Lymph node involvement is also important for prognosis and treatment planning of rectal cancer. Thin collimation and MPRs enable better delineation of the size and localization of the lymph nodes, which are important signs for the differentiation of lymph node metastases from reactive lymph nodes. In our study, we focused on the size and number of perirectal lymph nodes. Our results indicate that MDCT provides more accuracy in the diagnosis and staging of lymph node metastases and that combining axial slices with MPRs is superior to using axial slices alone. Another helpful diagnostic tool, especially for N staging, is the capability of cine mode viewing on PACS, particularly for differentiation of small lymph nodes from small vessels. Cine mode viewing and semiautomatic PACS are also necessary for the increased number of images that result from thin-collimation scanning. A data set of 1-mm slices reconstructed with a 40% overlap easily contains more than 200 slices for the examination of the pelvis alone, which exceeds the capacity of film prints. This high number of images raises the question of which technique has the most efficient reporting system.

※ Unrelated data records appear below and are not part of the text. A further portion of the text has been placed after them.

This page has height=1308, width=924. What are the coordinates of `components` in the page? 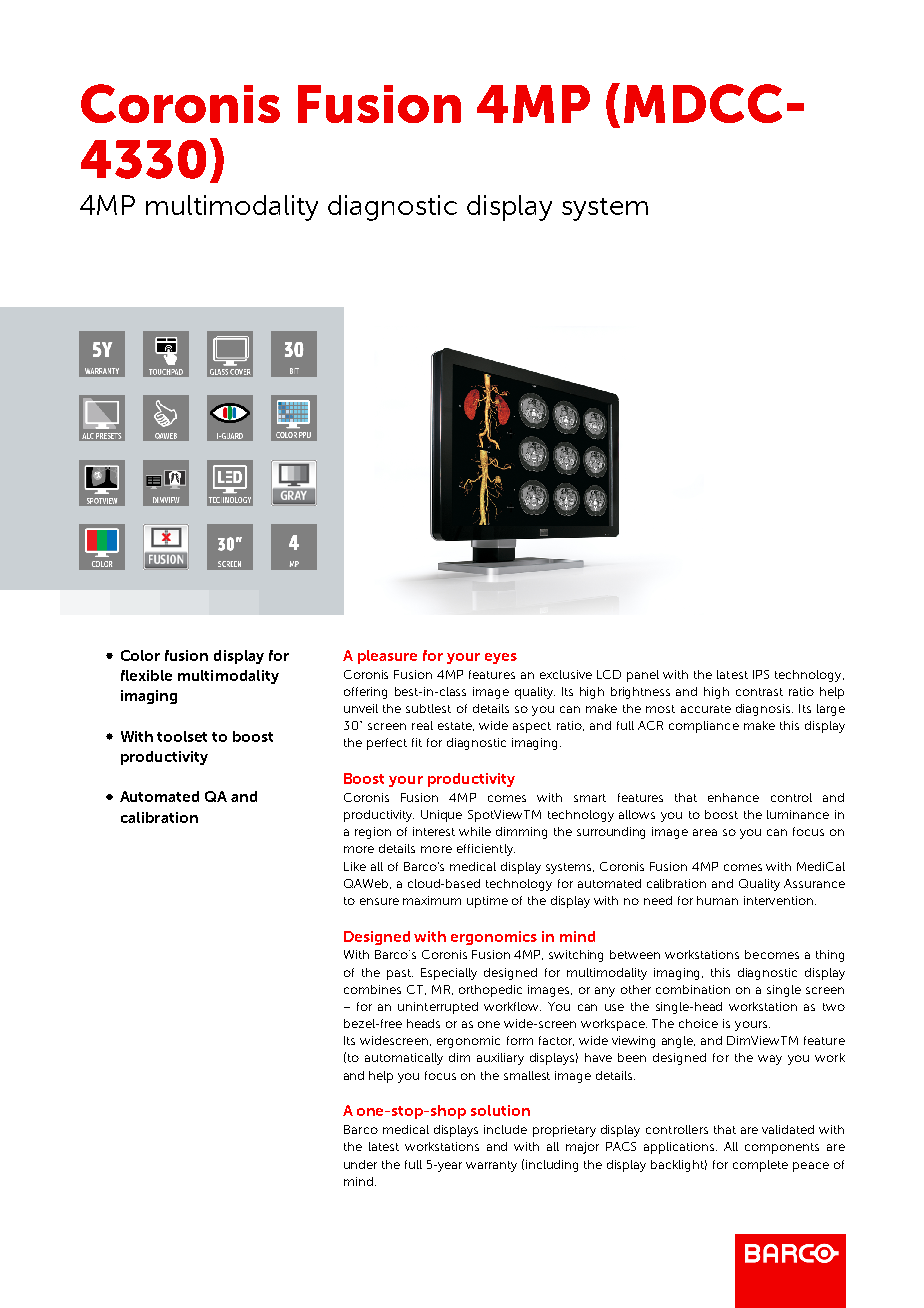 It's located at (782, 1148).
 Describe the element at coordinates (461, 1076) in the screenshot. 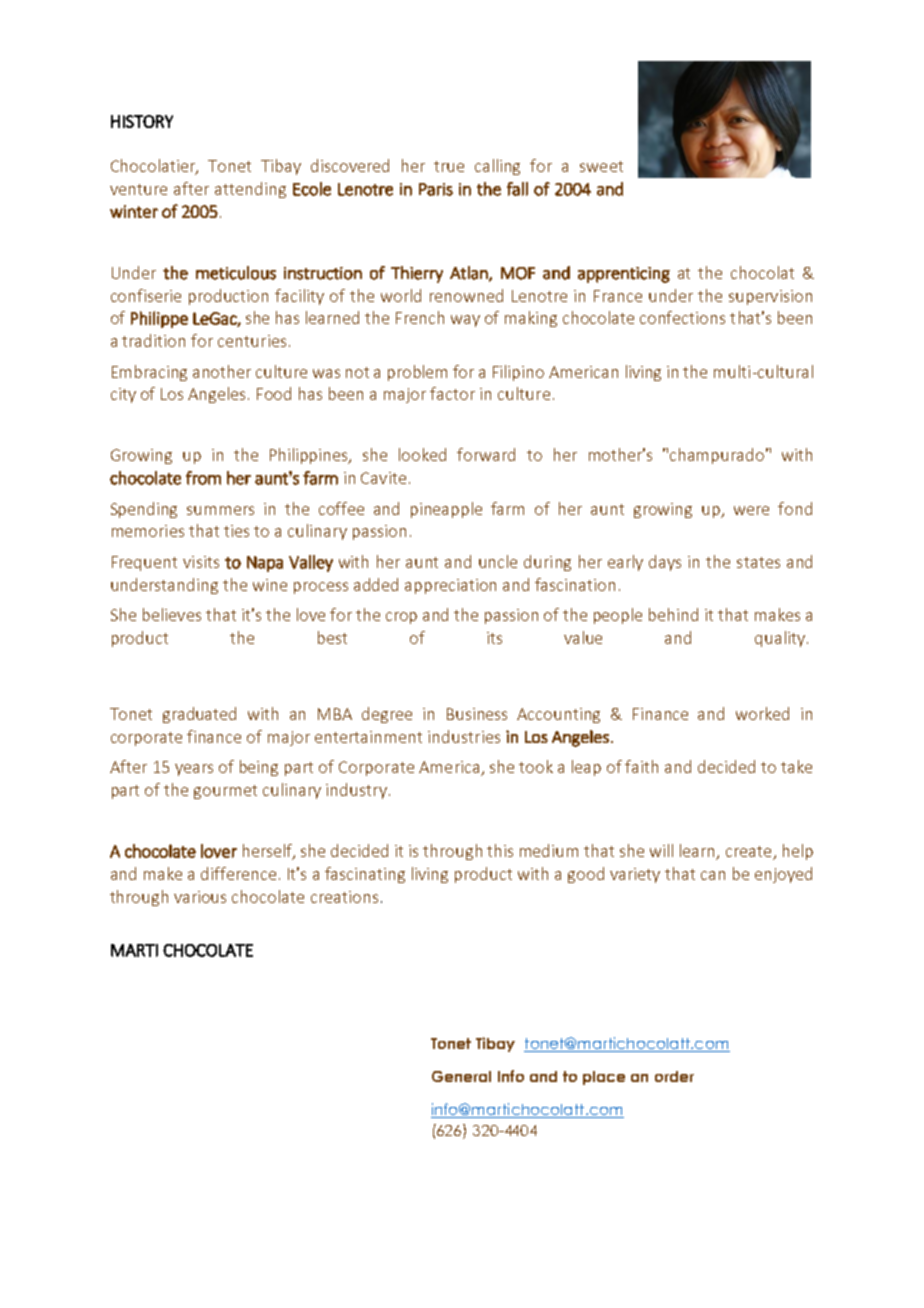

I see `General` at that location.
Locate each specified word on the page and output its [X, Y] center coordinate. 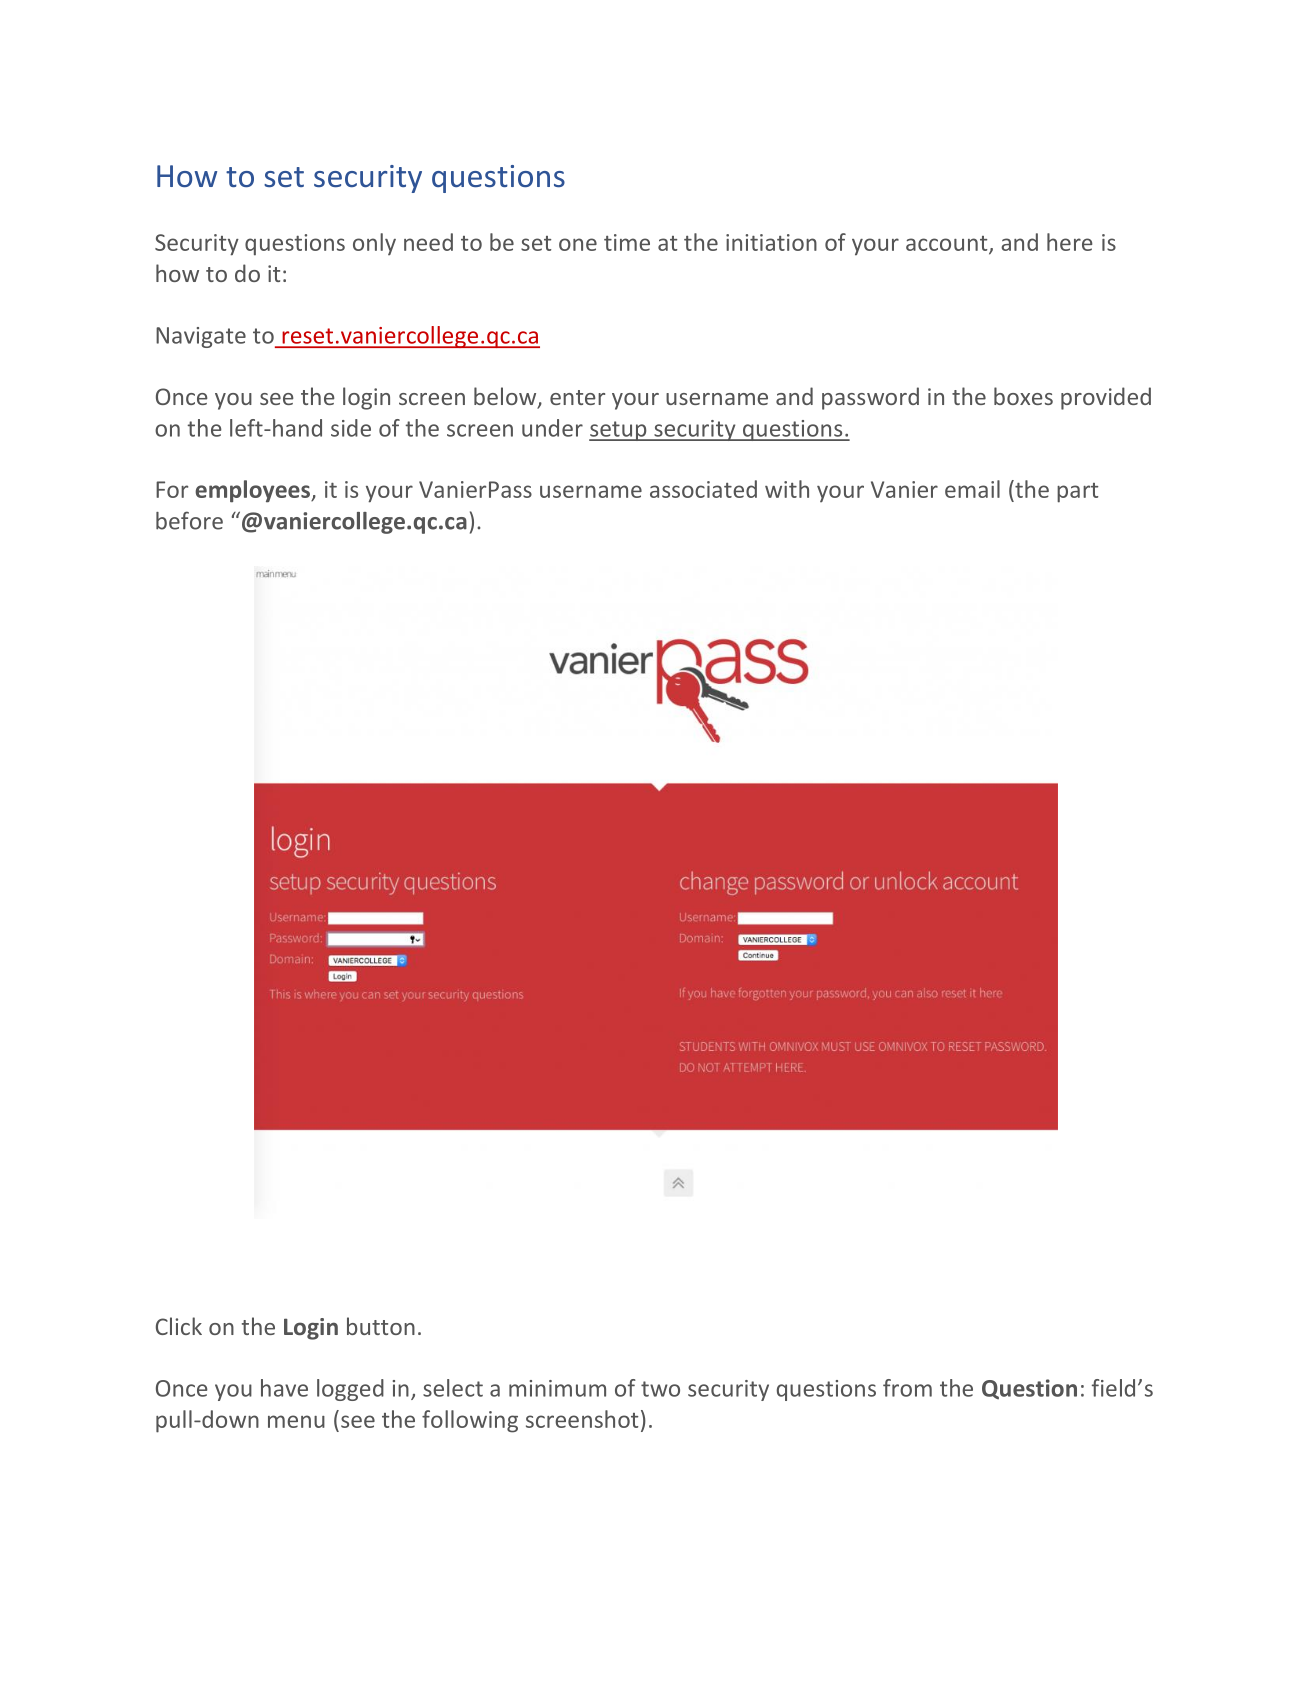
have [284, 1388]
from [907, 1388]
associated [703, 489]
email [972, 489]
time [627, 242]
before [189, 520]
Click [179, 1326]
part [1077, 493]
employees [253, 491]
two [660, 1389]
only [374, 244]
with [787, 489]
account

The availability of workstations that can load and handle the larger data sets will help solve this issue. Using the cine mode technique on PACS proved highly useful for analyzing MDCT examinations of the pelvis in patients with rectal cancer.
Daily clinical routine has taught us that more instructive, accessible image information helps the surgeon to be more confident in planning and performing surgery. MPRs proved very useful in assessing rectal wall invasion, infiltration of the mesorectum, and infiltration of the adjacent organs or vessels; thus, postprocessing services are becoming key ingredients in successful radiologic practice and communication.
Near-isotropic volume MDCT with MPR significantly improves staging in rectal cancer compared with axial reconstructions alone. Therefore, MDCT protocols using 1-mm collimation or thinner are generally recommended to allow high-quality MPR.